Name / Institution: Preston Kendall, Geofabrics Australasia
Specialist Field: Fluid Mechanics
Can you summarise your experience of working with geosynthetics?
I didn’t realize it at the time, but I can trace this back to a senior design project as an undergrad civil engineering student at Georgia Tech. We were tasked with evaluating the use of inflatable rubber dams to replace a series of old sluice gates for the US Army Corps of Engineers. This is a very niche application but was revealing to see how materials science is giving engineers newer and better tools.
I was in my last semester of grad school at Georgia Tech when I found a job opportunity that happened to be for an Australian geosynthetics manufacturer. Australia was not on my radar but so many things about the opportunity appealed to me that I went “all in”. My work since that time has involved R&D testing, software development, industry sector management, and national technical support. Its been almost 7 years and I’ve had my hands in so many different pies that it’s hard to summarize my experience concisely. More recently, with my role in the Water and Coastal sector I’ve focused on dewatering applications with geosynthetic tubes. This technology is very visible and takes me to some very remote parts of Australia so it has been fun to see it develop down under.
What inspired you to enter civil engineering and the geosynthetics industry?
At first, I wasn’t sure what I wanted to do so I decided to get a degree in physics. This is a great background for anyone going into the STEM fields. When I graduated, I wanted to do a more applied science.
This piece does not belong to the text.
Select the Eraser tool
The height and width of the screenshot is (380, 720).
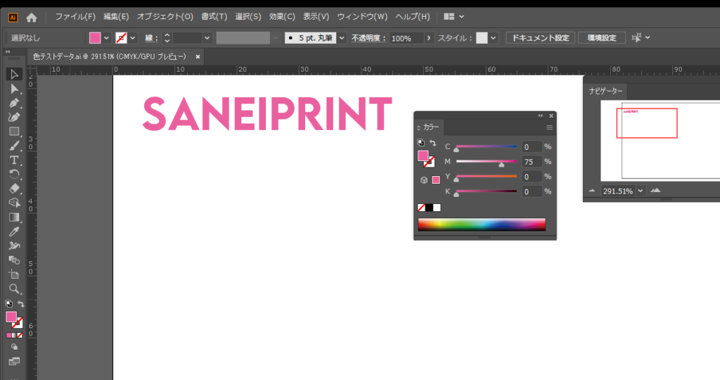tap(14, 189)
There are many practical reasons to get into civil engineering, but reflecting back, I was inspired by the idea of creating physical monuments of achievement. Like many students choosing a career path, I was a little naïve but it has worked out well.
What advice do you have for other young members in the industry?
It should be no surprise that I’m going to beat the drum for the IGS Young Members Committee. Participating in IGSYMC has been very rewarding for me both personally and professionally. We also have a really good time which is important. My other piece of advice is to embrace reading and writing. It is tempting to think you can escape the need for these skills by going the STEM route but you cannot. Combining all these skills will magnify your value.
What hobbies and interests do you have outside of work?
I grew up playing soccer, basketball and tennis in Atlanta, Georgia. Atlanta is about 4 hours from the beach, and I had never touched a surfboard before I moved to Australia. When you move to Gold Coast and into an office full of surfers, you don’t really have a choice. This is one of my main interests outside of work. Surfing is good for the mind and the body, as long as nothing tries to eat you.
Are you a fan of music? If so do you have a favourite album?
I have an eclectic taste in music. You can find me listening to Motown, 90s alternative, Kanye, Outkast, I’ll stop there. My favorite album is the first studio album from Robert Randolph and the Family Band, Unclassified.